*** Opening GIVEN INFORMATION ***

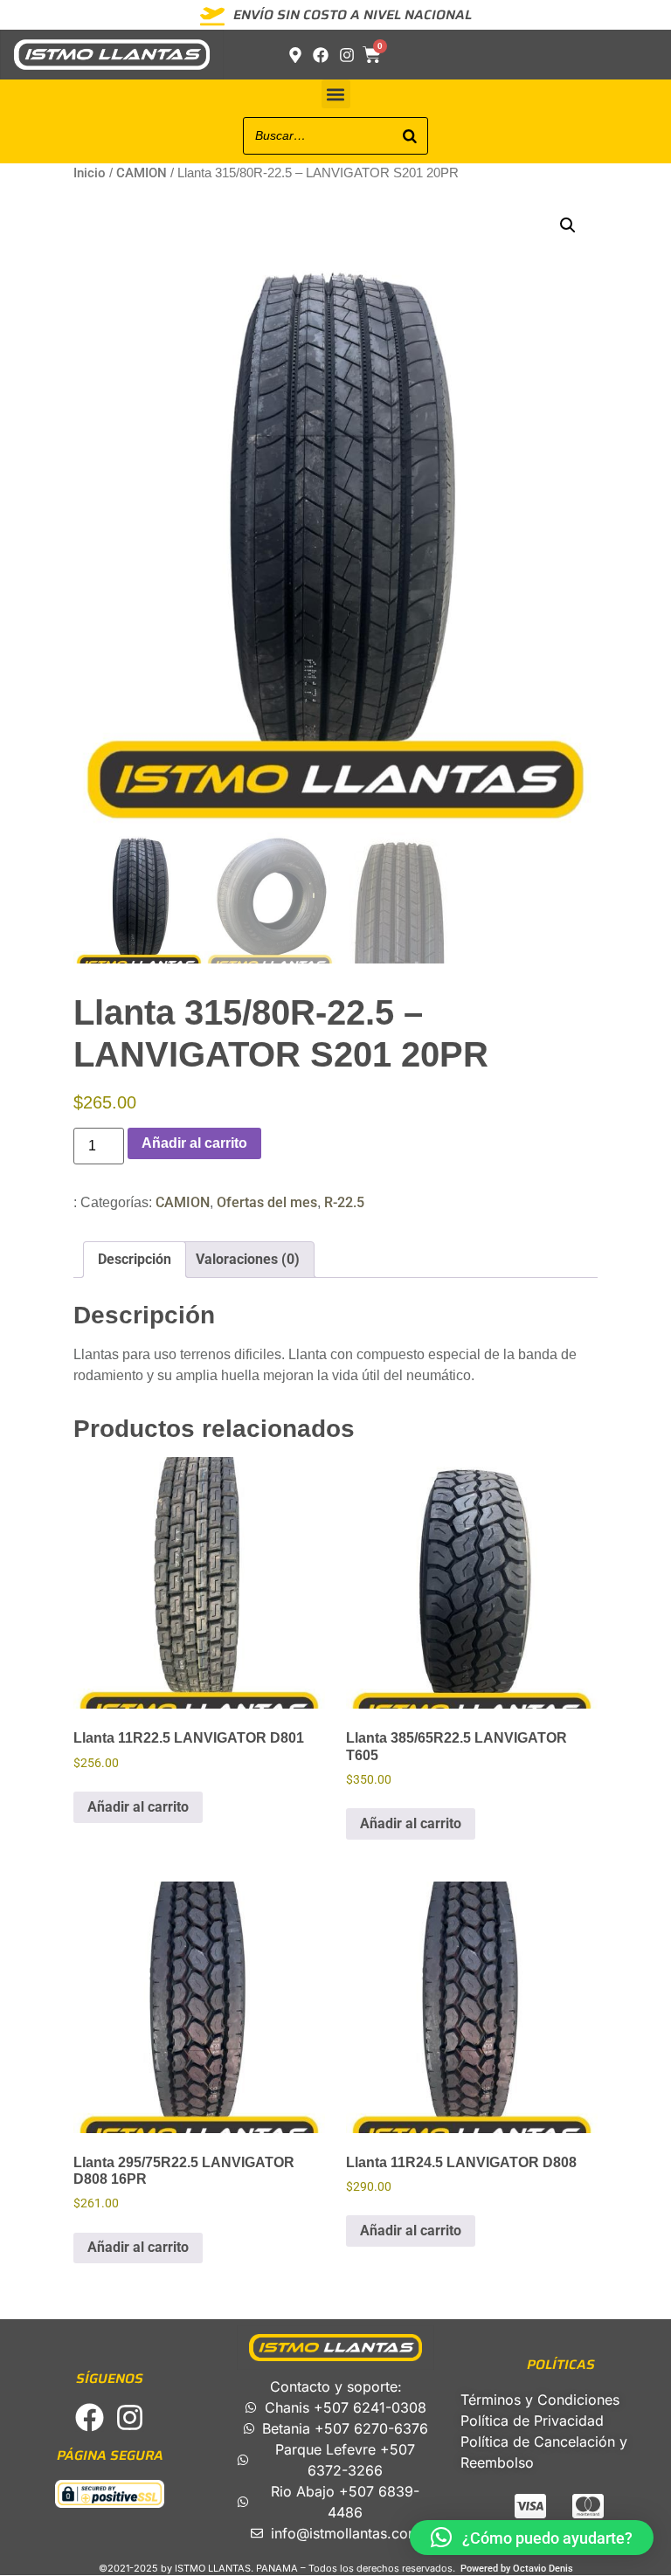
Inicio (89, 173)
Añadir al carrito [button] (138, 1807)
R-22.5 (344, 1202)
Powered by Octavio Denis (516, 2568)
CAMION (141, 173)
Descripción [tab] (134, 1259)
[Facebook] (89, 2417)
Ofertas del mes (267, 1202)
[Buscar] (409, 136)
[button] (336, 93)
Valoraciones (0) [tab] (248, 1259)
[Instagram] (129, 2417)
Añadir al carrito (194, 1143)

*** Closing GIVEN INFORMATION ***

ABOUT THIS TASK
Apart from the images, the entries above must be returned without alteration.

SOLUTION TO THE EXERCISE
Inicio (89, 173)
Añadir al carrito [button] (138, 1807)
R-22.5 (344, 1202)
Powered by Octavio Denis (516, 2568)
CAMION (141, 173)
Descripción [tab] (134, 1259)
[Facebook] (89, 2417)
Ofertas del mes (267, 1202)
[Buscar] (409, 136)
[button] (336, 93)
Valoraciones (0) [tab] (248, 1259)
[Instagram] (129, 2417)
Añadir al carrito (194, 1143)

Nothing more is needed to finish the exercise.